* About this task:
Give the listing again character for character, but drop the images.

* Information shown:

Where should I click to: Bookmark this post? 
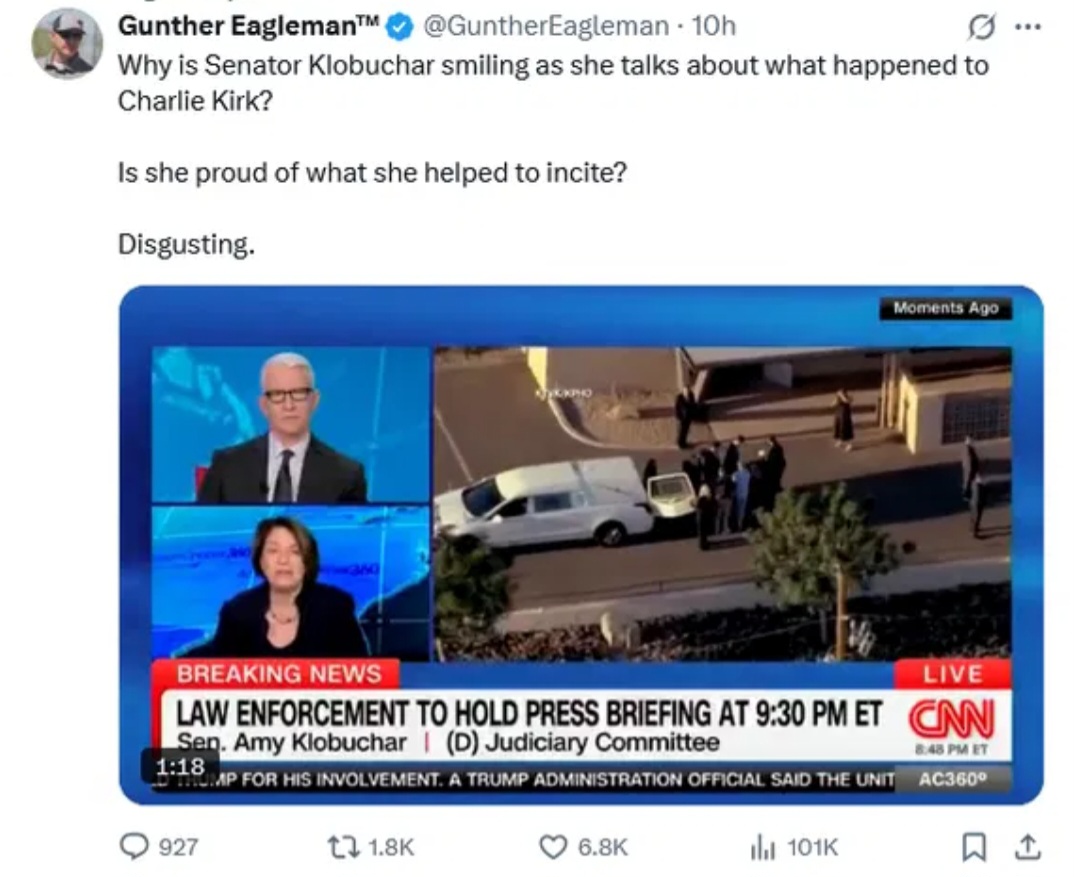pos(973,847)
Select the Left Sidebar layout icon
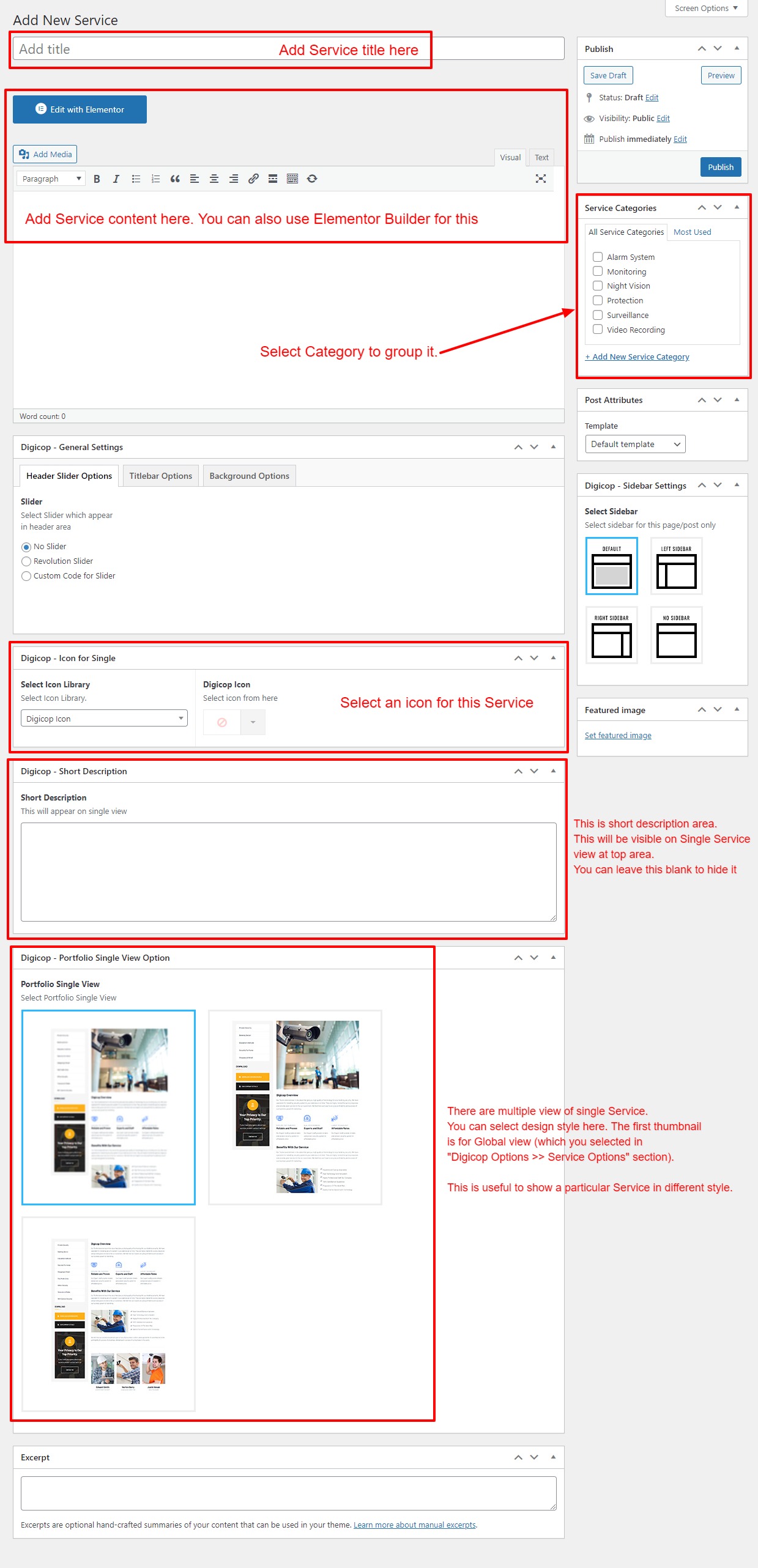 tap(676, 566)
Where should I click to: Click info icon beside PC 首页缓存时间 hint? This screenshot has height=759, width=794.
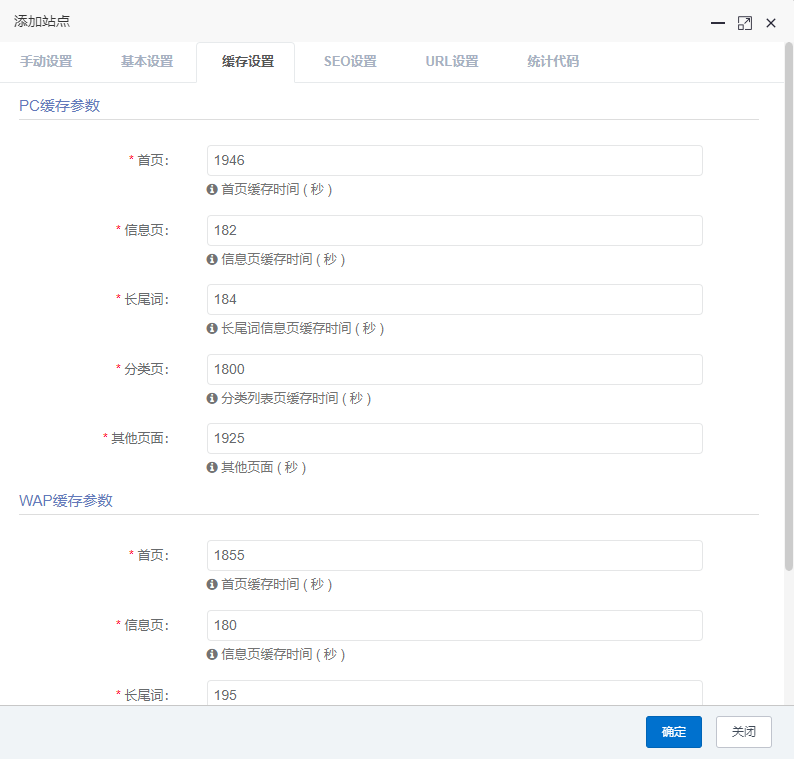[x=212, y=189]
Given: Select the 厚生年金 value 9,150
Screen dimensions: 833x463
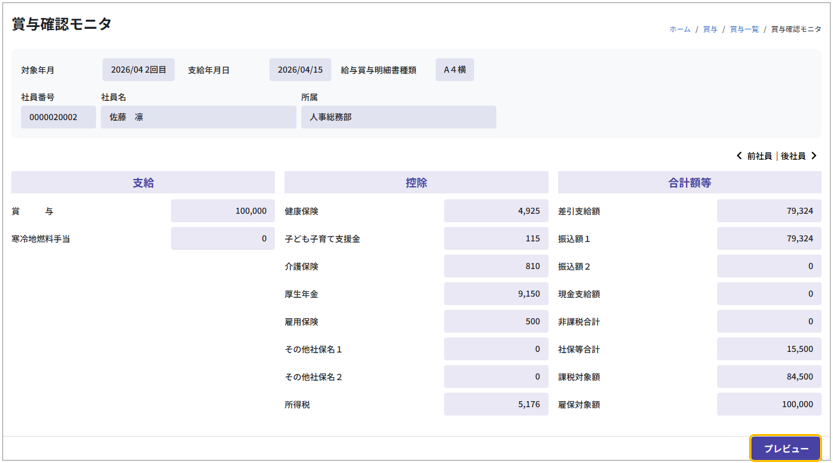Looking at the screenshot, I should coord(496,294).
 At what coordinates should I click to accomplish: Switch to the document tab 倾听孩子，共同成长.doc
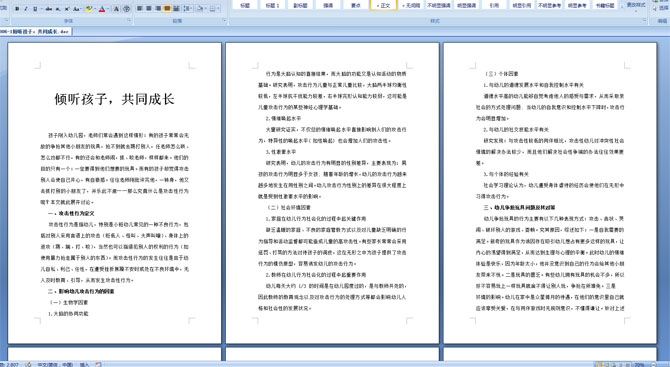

* Answer below:
Where should I click to: Bookmark this post? 
pos(973,847)
Select the Left Sidebar layout icon
 tap(676, 566)
Where should I click to: Click info icon beside PC 首页缓存时间 hint? This screenshot has height=759, width=794.
[x=212, y=189]
Given: Select the 厚生年金 value 9,150
Screen dimensions: 833x463
Looking at the screenshot, I should coord(496,294).
 At what coordinates should I click to accomplish: Switch to the document tab 倾听孩子，共同成长.doc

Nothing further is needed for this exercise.